## WRITTEN EXERCISE
In the article on team culture below, what does it say leaders need to update?

## ARTICLE
○ ○ ○

Culture, Strategy, Brunch?
Hello!
Have you ever sat down and thought about your team culture? Your manager's manager culture? The larger organization culture?
What gets rewarded? What gets punished? What is non-negotiable? Who is promoted? What is discussed openly? Etc.
Starting out
Over the past week, I went through several conversations about "fixing" the culture currently at play. But several of the observations and offered "solutions" were about imposing processes or asking teams to change their behaviors.
While I didn't agree with some of the solutions, I also thought that these come from conversations with their managers or leaders on how we need to "turn the ship" fast enough or achieve X, Y, and Z in specific time frames and current output of teams won't cut it.
These solutions stem from the same culture that is trying to get changed. Sometimes a challenging exercise is to step back and remove ourselves from the current biases in the context, especially if we're all time-bound to some task, behind, etc.
Complex Systems
We need buy-in from both "ends" of the graph if we embark on a "culture-changing" journey. Leaders need to update what gets rewarded and how to approach failures. But also, teams need to get curious and deeply involved in the new activities we want to be doing to improve outcomes.
But even a bit more than that, including all the people, the busiest, the ones that don't know why they need to be doing this, or what benefit this will bring? How do you think I could bring in their needs?
So, culture and cultural change are emergent, and we need to be invested in each attempt to move the needle further, bit by bit.

○ ○ ○

## GIVEN MATERIAL
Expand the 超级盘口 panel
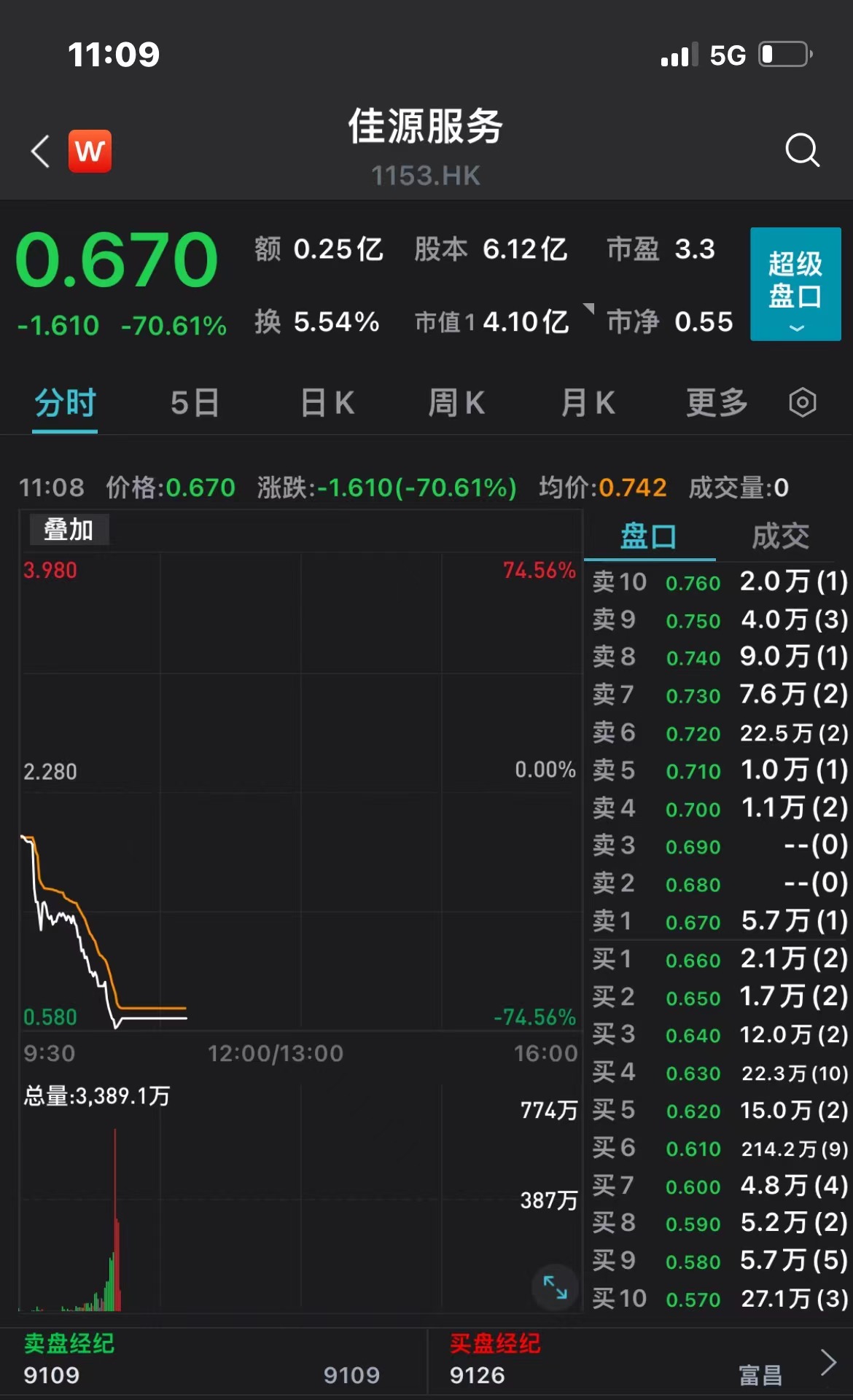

○ ○ ○

## ANSWER TO THIS EXERCISE
Leaders need to update what gets rewarded and how to approach failures.